JamesRL: Think before you post,
because, in every one of your statements, you make the mistake of painting everything as simple black and white.
When Bush was at the end of his term, that's when the economic crisis reared its ugly head, and that crisis was a long time in the making, taking decades before it crashed the economy.
Now, Bush, realizing that he wasn't going to be leading the economy in the near future, had to delegate a lot of decisions to those that would still be around, and some of those were McCain and Obama, and thus Obama and McCain became part of the architect team to make decisions to try to rescue the economy. Bush made some very bad moves in trusting a RINO and a progressive and the liberal congress to create policies for the economy. Nothing good ever comes from liberal economic policies, and we're experiencing the results right now.

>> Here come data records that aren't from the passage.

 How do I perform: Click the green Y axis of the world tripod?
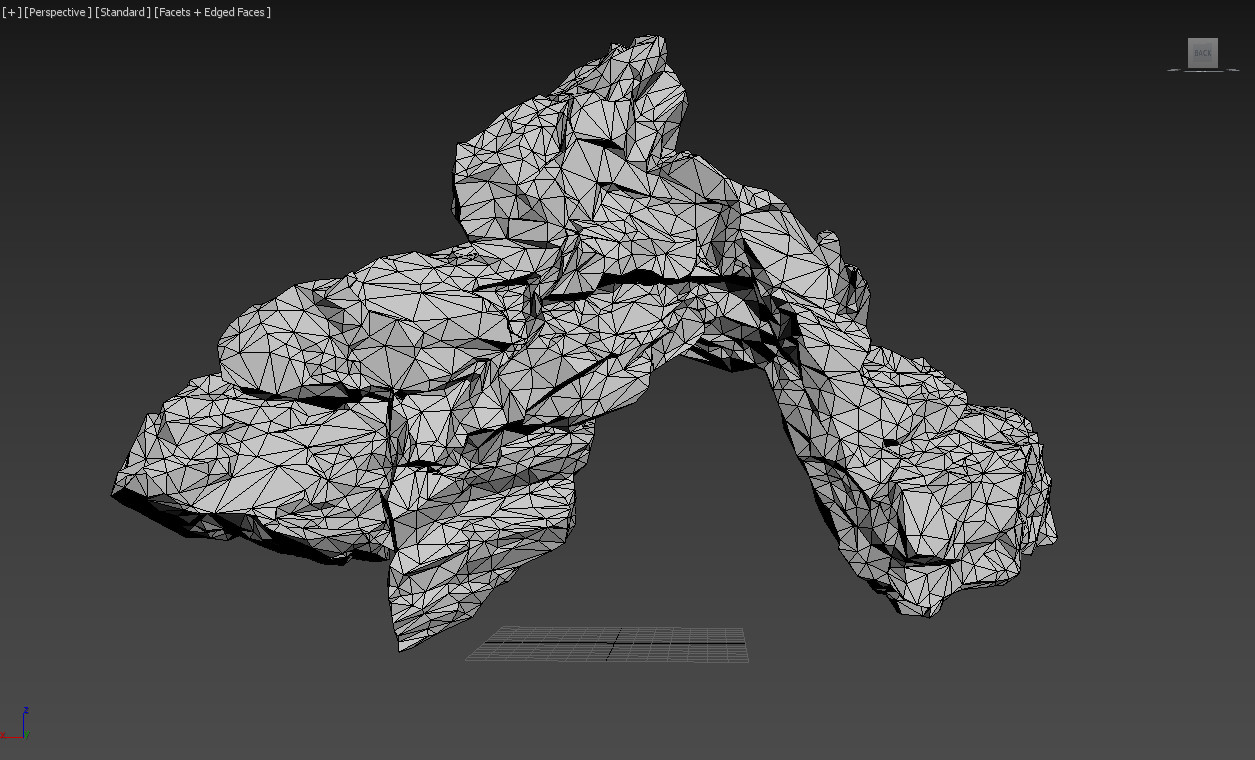[26, 734]
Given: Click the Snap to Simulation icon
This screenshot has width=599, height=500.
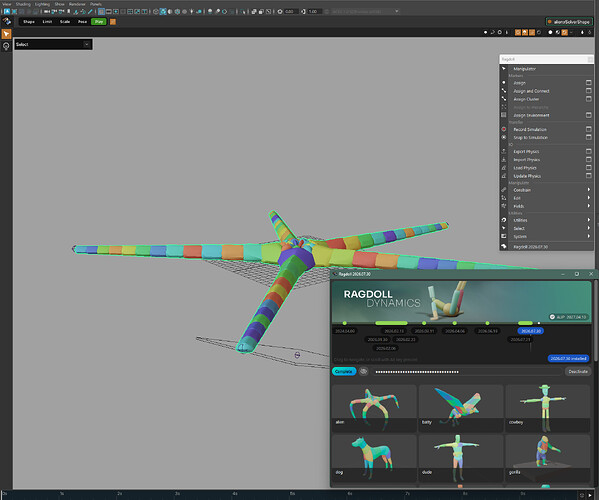Looking at the screenshot, I should (x=504, y=137).
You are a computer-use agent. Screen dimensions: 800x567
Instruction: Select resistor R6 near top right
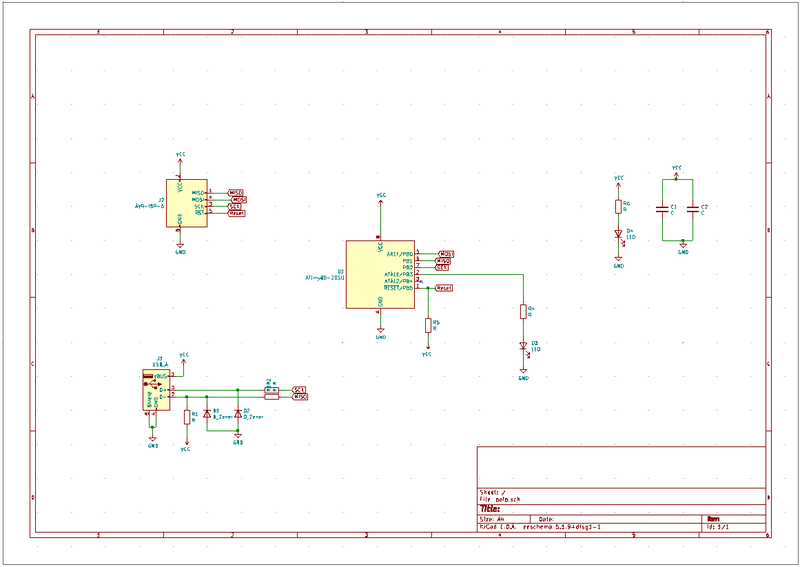pos(618,207)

Bush might have signed the paperwork for the loans to GM and Chrysler, but he actually have very little to do with the making of that policy.
Bailing out AIG and the banks was also something that Bush delegated to congress and to Obama and McCain. Again, a very bad decision, and we're not out of the woods yet on the repercussions from those decisions. The aftershocks are still being felt, and there will be many failures still to come from the bad policies. And YES, it was Obama as one of the chief architects of the bailouts, along with congress, that gave us the bad policies.

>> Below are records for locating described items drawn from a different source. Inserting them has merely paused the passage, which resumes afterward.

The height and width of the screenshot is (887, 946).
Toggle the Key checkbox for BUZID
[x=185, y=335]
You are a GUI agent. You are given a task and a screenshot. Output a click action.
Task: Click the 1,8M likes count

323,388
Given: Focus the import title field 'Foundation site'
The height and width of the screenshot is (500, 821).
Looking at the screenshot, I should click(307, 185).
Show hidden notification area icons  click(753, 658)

The stimulus is not something that anybody can just simply dismiss as being inconsequential. Nobody should ever think that spending close to a trillion dollars, and having most of it going down the drain, is inconsequential. That money could have best been used by corporations to create real long lasting jobs, and we'd have created real growth in the economy. A trillion dollars can go a long way in the hands of the right people,and government is absolutely the wrong kind of people for managing money.
Bush is not without fault, but Bush was also at the end of his term, and he was mostly delegating to those that would be overseeing policy after he left.
You, like the democrats, would have put blame on Bush, no matter which way the economy and policies turned.